While the Q&A received a mixed bag of reactions from the public, from pity to rage, Calombaris highlighted an important fact some people have overlooked: The business back paid 515 staff in wages and superannuation in 2017 after the underpayments were discovered during an audit.

Let’s be clear — underpaying staff is unacceptable, but so is trolling and bashing people behind a keyboard. Calombaris has become the poster boy for underpayments and is a living, breathing example to those who aren’t aware of how their business is operating. It’s the law, and staff deserve to be paid fairly. And if you can’t do that, running a business isn’t for you.

The unfortunate reality is many chefs aren’t taught how to run a business — they’re taught to cook. Teamed with an award system that can be difficult to navigate, underpaying or overpaying (yes, it happens) staff occurs. Small admin mistakes can put a business in the red, and if there’s no one there to pick up these errors, they snowball — fast.

Calombaris said this was the case at Made Establishment and the chef believes the business lacked sophistication. We will never know how aware or unaware Calombaris was about the underpayments, and it doesn’t matter because running Made Establishment lawfully was his responsibility.

“There was no CEO, no people and culture manager, no elite finance team like we have now,” he said. “You’re running a million miles an hour being creative and you assume that in the back end, things are happening at the same speed, but they weren’t.”

Assuming the business was running above board was an unacceptable oversight given Made Establishment was issued with a letter of caution in 2015 from the Fair Work Ombudsman for the underpayment of one Press Club employee.

“A letter came to us about some issues we needed to fix in terms of classifications,” said Calombaris. “I signed that letter, assuming it would all be fixed. In 2017, we discovered there was a problem because the systems I thought were in play weren’t in play.”

The business self-reported to the Ombudsman and the investigation by the Fair Work Ombudsman concluded two weeks ago. The penalty? A $200,000 contrition fine to the Consolidated Revenue Fund and the appointment of external auditors to ensure workers are paid correctly. Calombaris will also engage in public speaking engagements on the topic of workplace compliance.

While underpayments are not unique to hospitality, they are one of the most pressing concerns for the industry, to the point where underpayments are one of the top compliance priorities for the Fair Work Ombudsman.

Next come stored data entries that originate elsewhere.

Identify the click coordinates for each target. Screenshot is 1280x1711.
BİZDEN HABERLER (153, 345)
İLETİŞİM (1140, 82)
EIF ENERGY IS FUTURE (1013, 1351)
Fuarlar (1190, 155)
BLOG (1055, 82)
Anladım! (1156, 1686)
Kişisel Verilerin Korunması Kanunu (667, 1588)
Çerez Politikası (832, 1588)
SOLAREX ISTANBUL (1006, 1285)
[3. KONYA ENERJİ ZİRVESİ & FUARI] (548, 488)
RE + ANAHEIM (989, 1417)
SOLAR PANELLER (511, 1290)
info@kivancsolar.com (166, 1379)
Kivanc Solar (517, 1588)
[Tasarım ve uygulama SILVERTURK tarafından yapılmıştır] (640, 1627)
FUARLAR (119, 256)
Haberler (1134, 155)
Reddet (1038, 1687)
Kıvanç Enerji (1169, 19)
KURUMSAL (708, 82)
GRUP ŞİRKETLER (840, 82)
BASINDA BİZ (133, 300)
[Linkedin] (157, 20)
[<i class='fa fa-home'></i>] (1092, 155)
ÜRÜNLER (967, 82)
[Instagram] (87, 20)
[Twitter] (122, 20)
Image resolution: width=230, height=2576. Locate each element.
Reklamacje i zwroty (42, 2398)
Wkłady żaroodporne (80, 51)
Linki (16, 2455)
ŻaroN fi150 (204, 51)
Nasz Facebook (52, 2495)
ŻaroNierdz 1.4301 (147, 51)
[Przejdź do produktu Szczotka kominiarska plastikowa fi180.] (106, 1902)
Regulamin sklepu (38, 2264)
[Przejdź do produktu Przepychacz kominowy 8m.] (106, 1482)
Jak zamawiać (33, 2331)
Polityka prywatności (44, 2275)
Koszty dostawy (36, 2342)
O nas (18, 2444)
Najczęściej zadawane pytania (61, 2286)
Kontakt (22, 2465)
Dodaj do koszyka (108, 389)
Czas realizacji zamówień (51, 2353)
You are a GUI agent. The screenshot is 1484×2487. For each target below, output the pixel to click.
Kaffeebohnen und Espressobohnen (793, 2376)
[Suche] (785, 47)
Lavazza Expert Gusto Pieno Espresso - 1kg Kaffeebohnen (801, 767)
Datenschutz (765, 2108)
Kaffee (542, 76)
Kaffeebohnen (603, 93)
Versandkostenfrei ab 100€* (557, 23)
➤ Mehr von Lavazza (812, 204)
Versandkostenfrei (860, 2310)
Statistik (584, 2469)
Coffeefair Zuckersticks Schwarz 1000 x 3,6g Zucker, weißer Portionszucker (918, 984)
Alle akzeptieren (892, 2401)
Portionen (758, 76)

What is unique is the level of public interest. Calombaris is one of the most recognisable chefs in the country, which means he’s subjected to scrutiny by default. But he’s not the first or last celebrity chef or Joe Blow to underpay staff.

Calombaris and his celebrity status has ensured the issue is now front and centre. So could this mean we will see fewer cases of workers being underpaid in the future?

The chef hopes so. “I look at this as my next opportunity to demonstrate to the rest of my community and this industry that I value so much that it can be done right,” said Calombaris. “I hope the rest of the industry sees this and double checks and triple checks everything.”